Han dirige sus dardos, desde el comienzo, contra el horizonte del consumo. Y no el consumo como brazo articulado de un orden económico, sino como una metafísica de la nivelación, del beneficio anímico de la igualación. En este punto, este pensador no deja de dibujar la banalidad como un arma política totalitaria. Byung-Chul Han representa así una especie nueva, o no tan nueva, de moralista. Antropológicamente “conservador”, como Levinas, Heidegger o Steiner, no tiene más remedio que serlo para resultar subversivo en lo político y cultural. Si uno habla continuamente de capitalismo como cultura imperante también por la izquierda, de un “infierno de lo igual” sostenido en una alianza progresista contra la heterogeneidad de ser, no hay más remedio que ser fiel al atraso constituido del hombre.
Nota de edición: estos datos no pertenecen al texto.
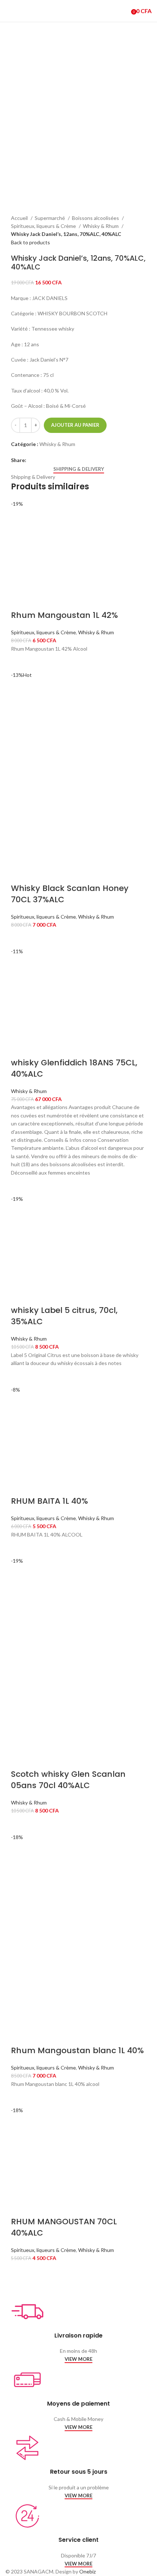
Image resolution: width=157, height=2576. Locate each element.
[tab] (78, 469)
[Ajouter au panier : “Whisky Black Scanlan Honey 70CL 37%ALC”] (20, 938)
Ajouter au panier (75, 425)
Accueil (20, 218)
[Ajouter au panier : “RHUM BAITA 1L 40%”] (20, 1548)
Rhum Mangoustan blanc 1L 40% (77, 2050)
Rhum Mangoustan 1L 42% (64, 615)
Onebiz (87, 2571)
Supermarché (50, 218)
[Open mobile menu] (8, 11)
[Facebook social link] (32, 460)
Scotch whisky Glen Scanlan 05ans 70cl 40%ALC (68, 1779)
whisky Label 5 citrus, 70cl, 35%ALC (64, 1316)
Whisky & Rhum (101, 226)
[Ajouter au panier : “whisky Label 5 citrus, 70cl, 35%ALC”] (20, 1377)
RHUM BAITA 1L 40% (49, 1501)
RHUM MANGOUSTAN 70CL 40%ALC (64, 2227)
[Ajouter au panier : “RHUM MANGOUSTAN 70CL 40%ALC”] (20, 2272)
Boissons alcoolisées (96, 218)
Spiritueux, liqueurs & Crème (44, 226)
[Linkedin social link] (49, 460)
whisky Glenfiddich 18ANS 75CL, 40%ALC (74, 1068)
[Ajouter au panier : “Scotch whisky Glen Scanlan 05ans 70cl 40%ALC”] (20, 1824)
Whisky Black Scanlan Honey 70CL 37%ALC (70, 894)
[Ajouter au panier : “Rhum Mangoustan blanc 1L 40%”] (20, 2097)
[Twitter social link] (41, 460)
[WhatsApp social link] (57, 460)
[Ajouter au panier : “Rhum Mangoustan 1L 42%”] (20, 662)
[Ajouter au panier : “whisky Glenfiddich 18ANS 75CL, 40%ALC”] (20, 1186)
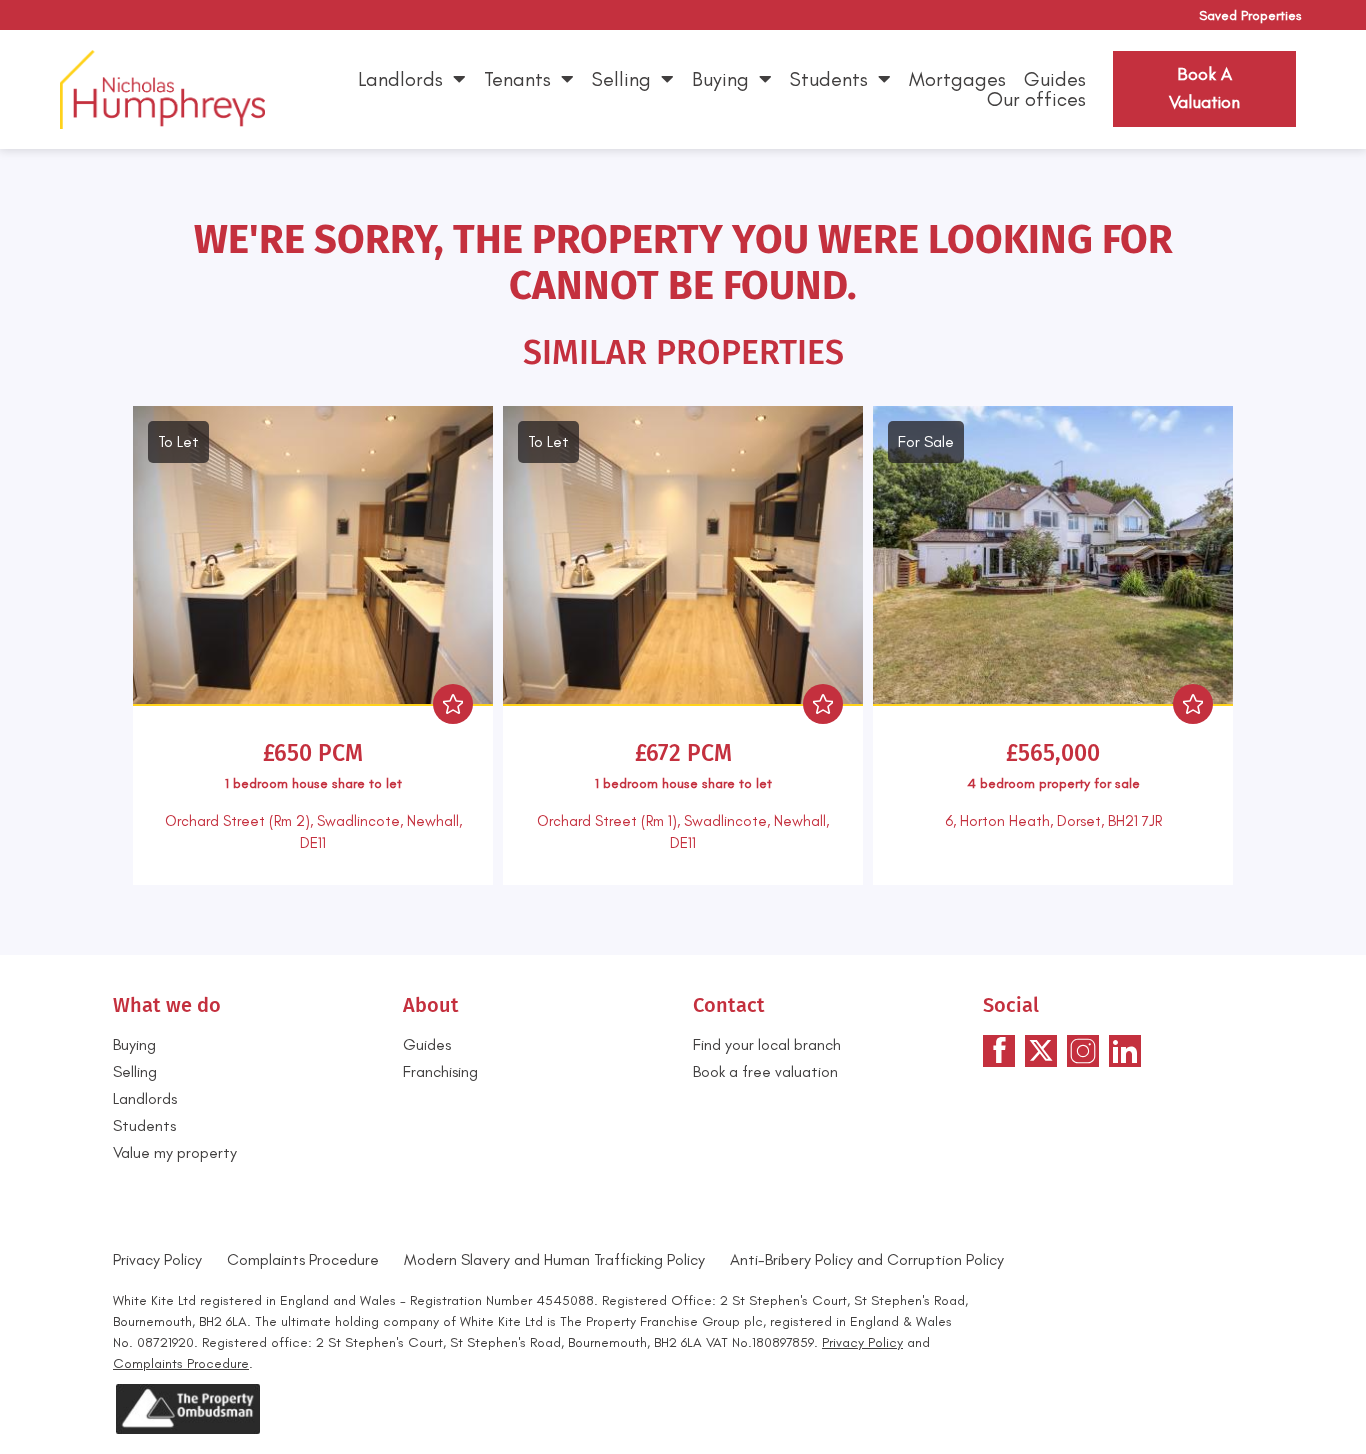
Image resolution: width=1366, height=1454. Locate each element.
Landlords (400, 79)
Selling (621, 79)
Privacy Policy (157, 1259)
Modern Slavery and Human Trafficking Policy (554, 1259)
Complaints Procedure (303, 1259)
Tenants (517, 79)
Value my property (175, 1152)
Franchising (440, 1071)
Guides (1055, 79)
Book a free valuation (765, 1071)
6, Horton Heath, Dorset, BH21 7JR (1053, 821)
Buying (720, 79)
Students (829, 79)
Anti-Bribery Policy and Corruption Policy (869, 1259)
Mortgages (957, 79)
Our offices (1036, 99)
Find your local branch (767, 1044)
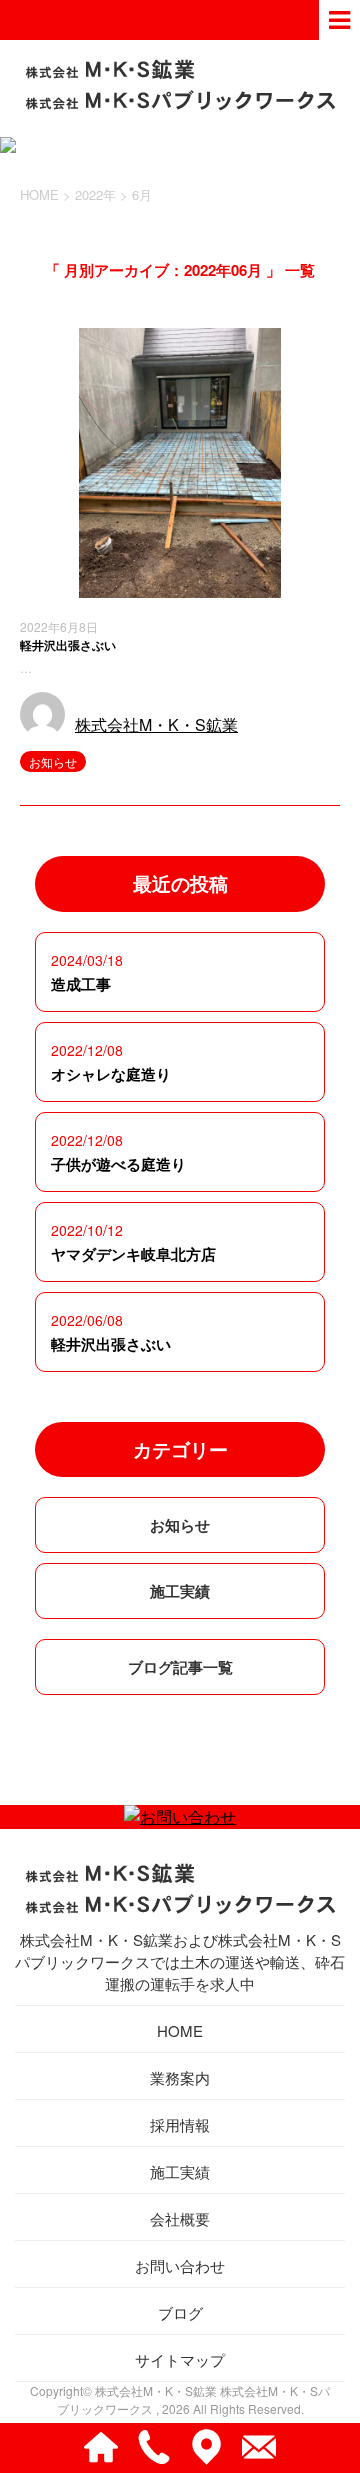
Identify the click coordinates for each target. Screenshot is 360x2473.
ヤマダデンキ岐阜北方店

Es la ausencia de alteridad del otro atópico (sin lugar reconocible, extranjero al reparto de las identidades admitidas) lo que hace inevitable que el amor degenere; que degenere también el bien más preciado del consumo, la sexualidad. Nos falta la fuerza erótica de la seducción, pues hemos perdido todo misterio, la energía en la relación con lo otro. Precisamente, lo demoníaco del discurso socrático se debe a la negatividad de la atopía (p. 78), a una incalculabilidad que es “inherente al pensamiento”. Sin la negatividad de los umbrales, sin su experiencia, se atrofia la fantasía (p. 64).

En cierto modo, Han es escandalosamente elemental. Está dotado de un aire “taoísta” que no debe ser ajeno a su origen coreano, libre del Occidente logocéntrico que ha hecho tan aburrido nuestro universo civilizado. Han es nostálgico. No del verdor de un tiempo pasado que haya sido mejor, pero sí de una otredad que ve por todas partes en peligro. A pesar de cierta reiteración, o precisamente por ella, renueva casi todo lo que toca. Hasta nos ha hecho repensar a Hegel. Esto, sin olvidar de que ha tenido el valor de resucitar a uno de los malditos oficiales de la Europa democrática, Peter Handke.